Pläne für eine Modernisierung und Erweiterung gibt es schon länger. Anfang vergangenen Jahres war der brasilianische Odebrecht-Konzern, der auch am Ausbau des Hafens von Mariel beteiligt war, mit der 207 Millionen US-Dollar schweren Erweiterung eines Terminals des Flughafens in Havanna beauftragt worden. Inwieweit dieses Projekt von der Konzessionsvergabe an die Franzosen berührt wird, war zunächst unklar.

Frankreich – gern gesehener Wirtschaftspartner

Dass bei der Flughafen-Privatisierung nun französische Unternehmen zum Zuge kommen, ist kein Zufall. "Kuba ist ein Schlüsselland in der Region, mit dem wir eine privilegierte Zusammenarbeit wünschen", hatte Frankreichs Außenminister Laurent Fabius schon Anfang 2015 verkündet. Präsident François Hollande wiederum war im Mai vergangenen Jahres als erster westeuropäischer Staatschef seit 29 Jahren nach Havanna gereist. Im Februar weilte Kubas Präsident Raúl Castro dann zum Gegenbesuch in Paris.

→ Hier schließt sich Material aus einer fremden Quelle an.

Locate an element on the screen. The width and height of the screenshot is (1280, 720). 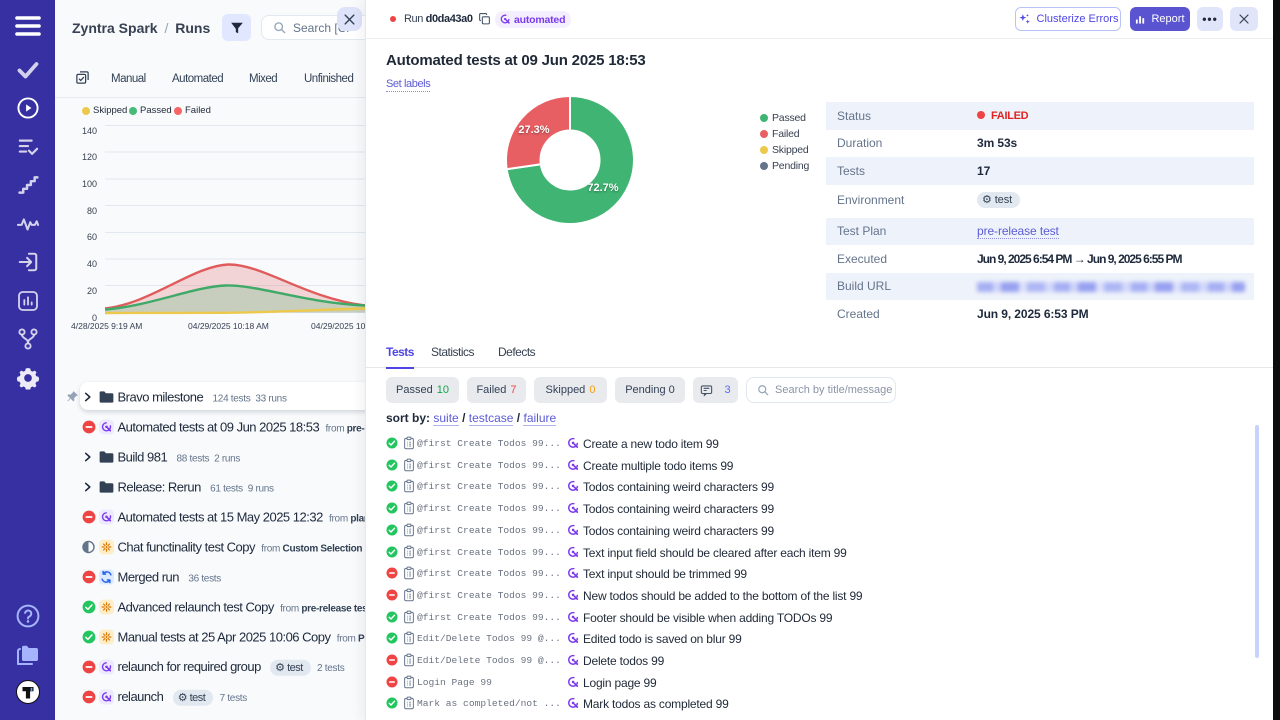
svg-text: 72.7% is located at coordinates (602, 188).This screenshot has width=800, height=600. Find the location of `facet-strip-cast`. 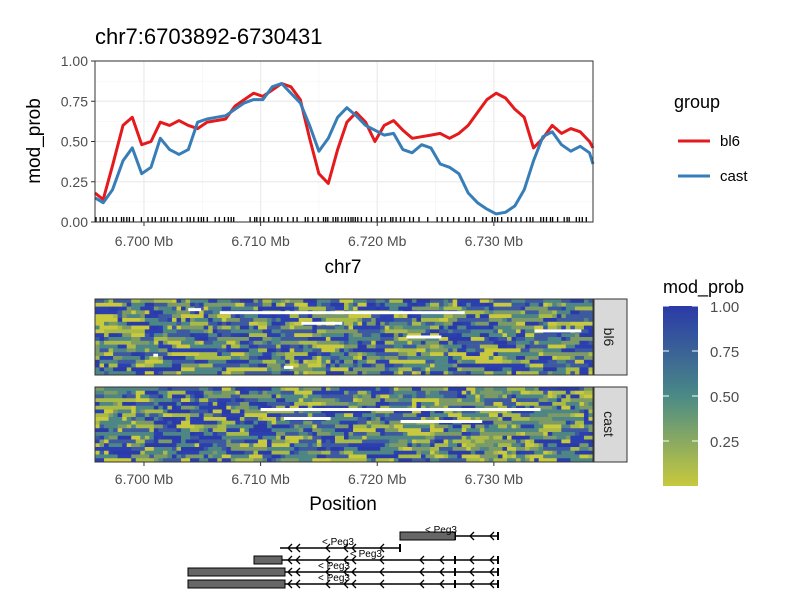

facet-strip-cast is located at coordinates (610, 424).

Während die deutsche Wirtschaft bei Geschäften auf der Insel zurückhaltend agiert, sind eine ganze Reihe französischer Unternehmen seit Jahren auf Kuba aktiv, neben Bouygues die Energiekonzerne Total und Alstom, Alcatel-Lucent (Telekommunikation), Pernod-Ricard (Miteigentümer der Rummarke Havana Club), Accor (Tourismus) oder Air France (Verkehr). Überhaupt hat Frankreich traditionell gute Beziehungen zu Kuba. Die haben ihren Ursprung in der ablehnenden Haltung des früheren Präsidenten Charles de Gaulle gegenüber den US-Sanktionen gegen die kubanische Revolution.

Die Gaullisten in den Reihen der französischen Konservativen haben sich seitdem immer für eine eigenständige Kuba-Politik in Abgrenzung zu der Washingtons eingesetzt. Darüber hinaus gibt es viele kulturelle Verbindungen. Die kubanische Zweigstelle des französischen Kulturinstituts Alliance Française ist eine der größten weltweit. Auch spielte Frankreich eine wichtige Rolle bei den erfolgreich abgeschlossenen Umschuldungsverhandlungen Kubas mit dem Pariser Club. Hollandes Kuba-Diplomatie beginnt sich nun auszuzahlen.